Of course, both the social media and cocktail landscapes have changed dramatically since Nyberg first hosted the videos. In 2010, when she proclaimed that the Old-Fashioned was a drink “not that many people order anymore,” she wasn’t entirely wrong. Robert Simonson’s definitive book on the cocktail was still four years away, and the general drinking public was nowhere near as cocktail literate as it is today. To bash JaNee, a pretty and seemingly ditzy blonde (who, it should be noted, held a master’s degree at the time of filming) making subpar cocktails at a time when just about everyone was making subpar cocktails, was not only low-hanging fruit, but borderline cruel.
“In the beginning, when you read all the stuff, you think, ‘Wow that’s really mean!’ But you realize they’re just doing that for fun, something for them to converse about; they’re not viewing you as a person,” says Nyberg. “But I really wasn’t offended. I knew the videos were bad and that’s not how I even bartended.”
Today, most people in her orbit, including her current students at Highlands High School, don’t know about her former career as an online bartending instructor. She’s happy to be out of the bartending and acting spheres—she can’t imagine how cruel internet commenters must be to truly famous people. She’s much more content spending time with her family, teaching AP history, coaching mock trial and running the school’s women’s empowerment network club.
But she still enjoys a drink on occasion, mostly favoring Basil Hayden’s Bourbon or what she knowingly calls “not sophisticated” New Zealand sauvignon blanc.

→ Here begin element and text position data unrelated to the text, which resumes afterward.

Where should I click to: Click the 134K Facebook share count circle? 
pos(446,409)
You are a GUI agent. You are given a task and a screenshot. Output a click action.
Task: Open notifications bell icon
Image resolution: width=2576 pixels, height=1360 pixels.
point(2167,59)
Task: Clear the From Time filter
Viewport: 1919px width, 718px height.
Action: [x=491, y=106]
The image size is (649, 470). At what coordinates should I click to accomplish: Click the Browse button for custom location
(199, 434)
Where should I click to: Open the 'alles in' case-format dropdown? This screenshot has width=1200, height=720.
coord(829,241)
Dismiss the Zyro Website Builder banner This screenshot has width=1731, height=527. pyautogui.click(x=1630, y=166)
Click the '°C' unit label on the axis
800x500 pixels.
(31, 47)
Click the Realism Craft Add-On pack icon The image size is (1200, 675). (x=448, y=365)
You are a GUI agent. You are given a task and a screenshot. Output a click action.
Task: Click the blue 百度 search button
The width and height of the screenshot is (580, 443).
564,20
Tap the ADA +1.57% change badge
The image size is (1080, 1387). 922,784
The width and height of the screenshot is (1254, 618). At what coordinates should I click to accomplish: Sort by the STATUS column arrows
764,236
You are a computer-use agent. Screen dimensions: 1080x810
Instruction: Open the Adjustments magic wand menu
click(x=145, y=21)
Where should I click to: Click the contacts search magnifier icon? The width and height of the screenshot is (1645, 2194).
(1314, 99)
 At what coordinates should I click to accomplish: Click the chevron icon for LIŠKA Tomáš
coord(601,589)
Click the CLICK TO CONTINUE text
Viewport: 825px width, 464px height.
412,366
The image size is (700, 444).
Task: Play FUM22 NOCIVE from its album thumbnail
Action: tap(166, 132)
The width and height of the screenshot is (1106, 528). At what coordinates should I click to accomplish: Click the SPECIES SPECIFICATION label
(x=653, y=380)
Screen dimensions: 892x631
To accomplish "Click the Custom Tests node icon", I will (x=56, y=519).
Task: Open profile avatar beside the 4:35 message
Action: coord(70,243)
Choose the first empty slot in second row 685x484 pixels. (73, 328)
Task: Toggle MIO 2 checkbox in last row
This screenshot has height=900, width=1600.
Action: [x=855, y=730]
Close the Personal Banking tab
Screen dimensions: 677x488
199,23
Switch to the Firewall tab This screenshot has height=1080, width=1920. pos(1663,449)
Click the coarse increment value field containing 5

When her 3-year-old son goes to bed, she often makes a cocktail for herself and her husband, usually incorporating fresh California produce—ingredients already on-hand from their dinner. The night before we spoke, she threw together Hendrick’s Gin with some muddled cucumbers and jalapeño slices, topped with ginger beer. “Despite the horribleness of the video, I can still make a terrific cocktail.”